Le 25 avril, La Presse rendait publiques des données tirées d'une enquête de Léger Marketing dans un article intitulé Un rapport embarrassant pour Emploi-Québec. On y rapporte que «la plupart des bénéficiaires de l'aide sociale refuseraient un emploi au salaire minimum à cause des avantages qu'ils perdraient».

Cette extrapolation, basée à partir d'un échantillonnage de seulement 70 prestataires de l'aide sociale (soit 0,02% de tous les bénéficiaires) ayant des problèmes à réintégrer la population active (prestataires depuis plus de deux ans) a permis, encore une fois, d'alimenter les préjugés défavorables et de les généraliser à l'ensemble des prestataires. 

L'impact est encore plus dévastateur alors que la nouvelle est reprise dans différentes stations de radio sans que la taille de l'échantillon et que le profil soient stipulés, laissant ainsi planer l'idée que les prestataires demeurent à l'aide sociale par choix, comme si ces derniers bénéficiaient de nombreux avantages.

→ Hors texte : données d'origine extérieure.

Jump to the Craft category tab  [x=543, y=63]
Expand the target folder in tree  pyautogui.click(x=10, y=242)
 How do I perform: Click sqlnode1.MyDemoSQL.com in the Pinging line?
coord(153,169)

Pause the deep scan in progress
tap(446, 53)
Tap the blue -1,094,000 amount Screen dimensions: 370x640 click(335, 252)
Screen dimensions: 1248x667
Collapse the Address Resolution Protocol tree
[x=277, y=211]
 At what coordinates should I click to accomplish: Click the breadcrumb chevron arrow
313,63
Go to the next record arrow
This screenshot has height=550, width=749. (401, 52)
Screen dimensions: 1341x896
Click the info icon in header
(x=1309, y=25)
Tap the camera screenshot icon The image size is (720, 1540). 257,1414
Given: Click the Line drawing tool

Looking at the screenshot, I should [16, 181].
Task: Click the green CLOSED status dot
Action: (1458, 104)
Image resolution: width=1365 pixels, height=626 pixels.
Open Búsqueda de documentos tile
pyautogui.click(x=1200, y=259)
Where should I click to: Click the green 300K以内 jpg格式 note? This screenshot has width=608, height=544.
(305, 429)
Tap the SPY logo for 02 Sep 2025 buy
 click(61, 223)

Pour nous, au sein des entreprises d'insertion qui travaillons quotidiennement auprès de ces personnes, ces résultats nous apparaissent peu conformes à la réalité. Dans les faits, à chaque année, un millier de bénéficiaires de l'aide sociale (soit 0,29% de tous les prestataires) acceptent un emploi au salaire minimum dans l'une des 47 entreprises d'insertion du Québec.

Ces individus qui entreprennent une démarche volontaire sont animés par le désir de se reprendre en main et de réintégrer le monde du travail bien avant d'évaluer l'aspect monétaire. Dans la société où nous vivons, le statut social, voire même l'identité des personnes, est trop souvent liée à l'emploi que nous occupons. Il est donc assez étonnant de lire que les prestataires de l'aide sociale s'y retrouvent par choix.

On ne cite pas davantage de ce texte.